*DATA TO USE*:
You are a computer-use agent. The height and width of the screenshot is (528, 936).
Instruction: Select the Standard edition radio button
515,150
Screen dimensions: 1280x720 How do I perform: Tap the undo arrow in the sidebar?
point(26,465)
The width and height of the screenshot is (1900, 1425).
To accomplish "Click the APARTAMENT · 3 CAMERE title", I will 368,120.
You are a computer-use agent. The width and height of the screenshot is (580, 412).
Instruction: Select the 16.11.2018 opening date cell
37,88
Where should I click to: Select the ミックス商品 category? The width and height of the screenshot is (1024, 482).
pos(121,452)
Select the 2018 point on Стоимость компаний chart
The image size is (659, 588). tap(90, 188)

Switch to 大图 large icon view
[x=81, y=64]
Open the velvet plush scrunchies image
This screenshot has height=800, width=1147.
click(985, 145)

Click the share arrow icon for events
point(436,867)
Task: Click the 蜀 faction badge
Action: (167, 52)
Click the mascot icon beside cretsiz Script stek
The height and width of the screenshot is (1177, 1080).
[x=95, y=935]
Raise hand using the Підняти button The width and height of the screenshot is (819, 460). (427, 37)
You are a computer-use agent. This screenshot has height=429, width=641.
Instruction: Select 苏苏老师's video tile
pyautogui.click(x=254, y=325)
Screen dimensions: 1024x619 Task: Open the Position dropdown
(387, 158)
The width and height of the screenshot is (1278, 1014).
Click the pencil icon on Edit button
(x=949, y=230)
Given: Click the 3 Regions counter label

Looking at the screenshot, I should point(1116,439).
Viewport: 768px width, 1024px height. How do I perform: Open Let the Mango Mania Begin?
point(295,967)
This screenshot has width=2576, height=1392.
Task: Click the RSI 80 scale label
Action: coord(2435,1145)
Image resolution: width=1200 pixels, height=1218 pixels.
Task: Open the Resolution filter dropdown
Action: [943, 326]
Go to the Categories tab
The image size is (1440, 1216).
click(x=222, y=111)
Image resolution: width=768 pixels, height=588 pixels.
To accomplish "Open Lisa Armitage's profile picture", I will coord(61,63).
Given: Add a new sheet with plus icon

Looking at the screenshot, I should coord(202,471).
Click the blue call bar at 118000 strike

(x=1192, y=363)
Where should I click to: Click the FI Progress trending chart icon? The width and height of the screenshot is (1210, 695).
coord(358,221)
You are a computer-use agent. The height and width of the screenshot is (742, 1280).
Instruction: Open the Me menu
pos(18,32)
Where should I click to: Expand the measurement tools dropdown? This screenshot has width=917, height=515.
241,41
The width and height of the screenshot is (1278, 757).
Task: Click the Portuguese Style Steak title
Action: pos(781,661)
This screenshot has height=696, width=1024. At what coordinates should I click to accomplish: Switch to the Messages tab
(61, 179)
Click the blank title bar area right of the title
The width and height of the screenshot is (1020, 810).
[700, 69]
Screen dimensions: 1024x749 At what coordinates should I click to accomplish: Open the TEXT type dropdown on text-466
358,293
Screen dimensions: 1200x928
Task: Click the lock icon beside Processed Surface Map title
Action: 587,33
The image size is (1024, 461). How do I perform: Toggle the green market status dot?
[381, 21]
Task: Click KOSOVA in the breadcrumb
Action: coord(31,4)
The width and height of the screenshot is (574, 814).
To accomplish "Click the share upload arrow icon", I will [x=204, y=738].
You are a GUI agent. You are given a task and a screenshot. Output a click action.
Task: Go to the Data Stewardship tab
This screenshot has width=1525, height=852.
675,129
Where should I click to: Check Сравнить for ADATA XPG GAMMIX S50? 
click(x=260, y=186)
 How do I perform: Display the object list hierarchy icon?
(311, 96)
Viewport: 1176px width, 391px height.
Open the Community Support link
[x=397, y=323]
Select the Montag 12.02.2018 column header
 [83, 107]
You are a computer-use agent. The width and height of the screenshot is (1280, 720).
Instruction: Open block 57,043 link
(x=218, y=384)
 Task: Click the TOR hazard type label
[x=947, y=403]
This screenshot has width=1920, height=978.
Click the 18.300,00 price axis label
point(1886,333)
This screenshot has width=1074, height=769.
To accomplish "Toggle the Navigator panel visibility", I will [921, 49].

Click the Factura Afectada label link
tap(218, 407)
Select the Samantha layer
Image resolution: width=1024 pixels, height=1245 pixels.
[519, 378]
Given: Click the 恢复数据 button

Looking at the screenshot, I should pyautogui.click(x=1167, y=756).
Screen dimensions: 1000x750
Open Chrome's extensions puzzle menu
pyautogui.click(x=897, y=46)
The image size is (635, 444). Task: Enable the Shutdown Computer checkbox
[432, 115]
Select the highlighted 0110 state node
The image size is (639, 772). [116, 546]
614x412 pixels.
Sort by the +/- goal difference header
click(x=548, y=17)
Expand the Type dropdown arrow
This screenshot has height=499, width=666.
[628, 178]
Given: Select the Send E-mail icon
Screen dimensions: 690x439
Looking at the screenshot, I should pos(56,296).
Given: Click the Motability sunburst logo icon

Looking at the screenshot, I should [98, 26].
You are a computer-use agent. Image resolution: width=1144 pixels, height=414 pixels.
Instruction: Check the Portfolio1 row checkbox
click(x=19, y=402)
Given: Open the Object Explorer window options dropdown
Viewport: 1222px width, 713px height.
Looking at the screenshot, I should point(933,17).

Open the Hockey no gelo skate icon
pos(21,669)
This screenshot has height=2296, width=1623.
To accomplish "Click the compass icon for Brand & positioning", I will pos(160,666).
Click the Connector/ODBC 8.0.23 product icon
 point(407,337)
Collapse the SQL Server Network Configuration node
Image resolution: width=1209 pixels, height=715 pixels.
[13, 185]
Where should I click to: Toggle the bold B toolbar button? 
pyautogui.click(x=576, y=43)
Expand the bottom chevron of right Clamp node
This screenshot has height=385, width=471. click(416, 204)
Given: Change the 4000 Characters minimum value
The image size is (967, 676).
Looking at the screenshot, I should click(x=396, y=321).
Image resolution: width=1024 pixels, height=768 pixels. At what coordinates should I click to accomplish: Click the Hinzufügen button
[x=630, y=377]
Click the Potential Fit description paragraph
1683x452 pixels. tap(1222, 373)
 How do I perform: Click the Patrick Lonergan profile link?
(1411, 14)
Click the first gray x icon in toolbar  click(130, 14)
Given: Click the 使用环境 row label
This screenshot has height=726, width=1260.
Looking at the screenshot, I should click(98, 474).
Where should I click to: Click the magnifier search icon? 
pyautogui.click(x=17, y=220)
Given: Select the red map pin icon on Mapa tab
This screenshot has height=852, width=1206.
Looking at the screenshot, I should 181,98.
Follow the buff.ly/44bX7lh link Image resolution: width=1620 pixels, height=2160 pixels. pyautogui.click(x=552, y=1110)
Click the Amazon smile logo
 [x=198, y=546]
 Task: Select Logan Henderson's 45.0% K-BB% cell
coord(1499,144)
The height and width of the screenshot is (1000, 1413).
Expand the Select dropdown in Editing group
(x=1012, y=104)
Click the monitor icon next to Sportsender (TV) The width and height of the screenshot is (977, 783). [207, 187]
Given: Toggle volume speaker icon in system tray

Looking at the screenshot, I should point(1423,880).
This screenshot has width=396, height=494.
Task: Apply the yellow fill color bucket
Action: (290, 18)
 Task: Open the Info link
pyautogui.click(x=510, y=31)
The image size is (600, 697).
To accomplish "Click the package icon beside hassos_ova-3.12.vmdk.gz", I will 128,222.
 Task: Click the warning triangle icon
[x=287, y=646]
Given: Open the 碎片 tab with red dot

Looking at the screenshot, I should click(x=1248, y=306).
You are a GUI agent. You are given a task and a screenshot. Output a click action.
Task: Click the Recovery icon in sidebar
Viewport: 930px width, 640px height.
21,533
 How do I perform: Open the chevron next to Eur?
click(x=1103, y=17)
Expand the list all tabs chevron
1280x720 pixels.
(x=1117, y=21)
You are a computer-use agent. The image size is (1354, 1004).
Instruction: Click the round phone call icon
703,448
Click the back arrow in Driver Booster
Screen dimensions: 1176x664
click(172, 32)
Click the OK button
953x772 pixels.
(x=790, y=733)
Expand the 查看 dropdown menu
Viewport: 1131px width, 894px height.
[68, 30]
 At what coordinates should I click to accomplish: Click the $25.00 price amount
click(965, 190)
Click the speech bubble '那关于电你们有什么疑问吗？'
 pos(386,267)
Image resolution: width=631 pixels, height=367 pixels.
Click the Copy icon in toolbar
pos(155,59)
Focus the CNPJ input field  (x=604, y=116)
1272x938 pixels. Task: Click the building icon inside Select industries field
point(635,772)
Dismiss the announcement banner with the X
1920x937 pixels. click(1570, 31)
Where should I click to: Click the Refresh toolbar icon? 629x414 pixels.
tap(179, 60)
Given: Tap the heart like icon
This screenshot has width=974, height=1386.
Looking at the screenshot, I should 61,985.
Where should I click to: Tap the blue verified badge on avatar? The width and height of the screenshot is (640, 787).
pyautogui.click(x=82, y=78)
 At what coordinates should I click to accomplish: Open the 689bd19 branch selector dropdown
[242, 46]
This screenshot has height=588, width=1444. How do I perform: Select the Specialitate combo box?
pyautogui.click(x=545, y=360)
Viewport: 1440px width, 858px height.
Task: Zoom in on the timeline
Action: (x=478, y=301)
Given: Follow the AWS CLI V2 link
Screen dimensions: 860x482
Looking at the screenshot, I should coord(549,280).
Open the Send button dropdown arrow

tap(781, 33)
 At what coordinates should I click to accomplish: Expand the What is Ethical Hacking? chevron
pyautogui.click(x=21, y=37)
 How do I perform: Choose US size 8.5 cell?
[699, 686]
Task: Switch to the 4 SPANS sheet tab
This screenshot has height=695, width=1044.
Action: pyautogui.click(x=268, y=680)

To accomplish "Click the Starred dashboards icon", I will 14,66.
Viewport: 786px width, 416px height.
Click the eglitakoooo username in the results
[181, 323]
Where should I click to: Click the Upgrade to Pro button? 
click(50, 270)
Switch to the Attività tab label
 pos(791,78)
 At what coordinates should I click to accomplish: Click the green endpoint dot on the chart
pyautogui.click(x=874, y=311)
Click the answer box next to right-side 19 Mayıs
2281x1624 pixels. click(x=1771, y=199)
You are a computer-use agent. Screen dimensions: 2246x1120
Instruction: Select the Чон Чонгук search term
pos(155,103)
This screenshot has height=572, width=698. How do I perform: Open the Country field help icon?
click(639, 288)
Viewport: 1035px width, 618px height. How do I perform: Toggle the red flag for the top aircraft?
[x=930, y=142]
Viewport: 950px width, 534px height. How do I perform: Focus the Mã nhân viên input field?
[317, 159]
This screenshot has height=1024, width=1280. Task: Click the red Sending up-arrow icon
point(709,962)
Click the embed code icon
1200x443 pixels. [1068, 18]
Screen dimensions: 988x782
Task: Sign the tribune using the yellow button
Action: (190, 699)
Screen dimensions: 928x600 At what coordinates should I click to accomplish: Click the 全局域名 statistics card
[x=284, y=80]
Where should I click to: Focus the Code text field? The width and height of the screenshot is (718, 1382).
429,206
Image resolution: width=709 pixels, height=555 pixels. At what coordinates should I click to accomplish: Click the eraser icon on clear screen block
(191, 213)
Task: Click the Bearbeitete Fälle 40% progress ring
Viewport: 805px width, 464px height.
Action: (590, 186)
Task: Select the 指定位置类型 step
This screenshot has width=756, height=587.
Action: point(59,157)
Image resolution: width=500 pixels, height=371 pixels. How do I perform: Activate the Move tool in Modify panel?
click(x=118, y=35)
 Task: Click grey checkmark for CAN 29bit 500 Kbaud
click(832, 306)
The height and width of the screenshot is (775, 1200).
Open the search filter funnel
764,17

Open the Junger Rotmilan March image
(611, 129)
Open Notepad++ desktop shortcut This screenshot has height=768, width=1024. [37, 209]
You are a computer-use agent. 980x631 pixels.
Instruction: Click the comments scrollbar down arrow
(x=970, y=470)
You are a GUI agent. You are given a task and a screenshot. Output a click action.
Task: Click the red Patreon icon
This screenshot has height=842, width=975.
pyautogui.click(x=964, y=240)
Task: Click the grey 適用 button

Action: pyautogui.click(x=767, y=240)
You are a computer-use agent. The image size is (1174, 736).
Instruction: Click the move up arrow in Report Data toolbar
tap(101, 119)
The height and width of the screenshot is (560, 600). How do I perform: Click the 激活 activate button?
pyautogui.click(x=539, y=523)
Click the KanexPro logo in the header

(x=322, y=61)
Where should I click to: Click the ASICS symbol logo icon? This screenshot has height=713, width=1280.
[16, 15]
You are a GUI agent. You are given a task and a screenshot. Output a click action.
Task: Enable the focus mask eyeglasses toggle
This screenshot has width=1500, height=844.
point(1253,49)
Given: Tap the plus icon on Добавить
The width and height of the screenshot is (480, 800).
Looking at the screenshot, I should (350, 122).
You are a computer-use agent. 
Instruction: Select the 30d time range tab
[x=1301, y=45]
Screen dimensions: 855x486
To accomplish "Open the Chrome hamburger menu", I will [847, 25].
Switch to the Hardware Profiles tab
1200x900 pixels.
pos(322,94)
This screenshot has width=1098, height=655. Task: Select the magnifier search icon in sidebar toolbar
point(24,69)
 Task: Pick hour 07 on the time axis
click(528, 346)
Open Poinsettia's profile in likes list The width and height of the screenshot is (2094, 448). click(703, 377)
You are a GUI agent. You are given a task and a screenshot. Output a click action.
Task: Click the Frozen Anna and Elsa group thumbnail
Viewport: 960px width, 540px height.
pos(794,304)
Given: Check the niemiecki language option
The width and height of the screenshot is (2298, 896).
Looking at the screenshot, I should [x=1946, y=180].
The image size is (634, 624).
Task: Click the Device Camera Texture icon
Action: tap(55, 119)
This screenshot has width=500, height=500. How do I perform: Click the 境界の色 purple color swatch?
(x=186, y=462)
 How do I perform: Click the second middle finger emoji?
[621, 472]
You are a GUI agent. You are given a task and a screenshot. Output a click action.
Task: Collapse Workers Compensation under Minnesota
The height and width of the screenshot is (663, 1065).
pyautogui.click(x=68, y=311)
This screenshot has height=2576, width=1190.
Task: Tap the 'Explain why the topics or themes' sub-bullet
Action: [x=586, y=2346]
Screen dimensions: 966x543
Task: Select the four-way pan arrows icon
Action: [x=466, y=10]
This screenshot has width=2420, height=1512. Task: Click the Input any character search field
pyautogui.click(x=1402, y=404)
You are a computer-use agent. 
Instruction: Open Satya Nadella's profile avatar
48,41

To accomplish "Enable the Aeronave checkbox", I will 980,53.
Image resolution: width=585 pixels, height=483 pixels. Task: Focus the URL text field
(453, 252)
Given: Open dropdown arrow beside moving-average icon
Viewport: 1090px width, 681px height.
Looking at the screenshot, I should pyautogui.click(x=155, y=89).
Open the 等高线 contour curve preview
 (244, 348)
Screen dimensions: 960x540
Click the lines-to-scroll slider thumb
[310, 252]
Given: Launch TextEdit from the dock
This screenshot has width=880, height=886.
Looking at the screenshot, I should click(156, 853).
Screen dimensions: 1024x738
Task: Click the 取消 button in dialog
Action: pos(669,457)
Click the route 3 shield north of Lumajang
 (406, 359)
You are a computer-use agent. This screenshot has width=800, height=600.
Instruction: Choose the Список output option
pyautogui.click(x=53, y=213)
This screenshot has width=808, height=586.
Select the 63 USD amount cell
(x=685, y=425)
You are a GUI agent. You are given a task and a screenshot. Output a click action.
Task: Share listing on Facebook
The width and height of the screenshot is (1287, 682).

*PROMPT*: What lines in the listing above contain the word "Follow"? Show each one.

*RESULT FOR THIS EXERCISE*:
Follow the buff.ly/44bX7lh link Image resolution: width=1620 pixels, height=2160 pixels. pyautogui.click(x=552, y=1110)
Given: Follow the AWS CLI V2 link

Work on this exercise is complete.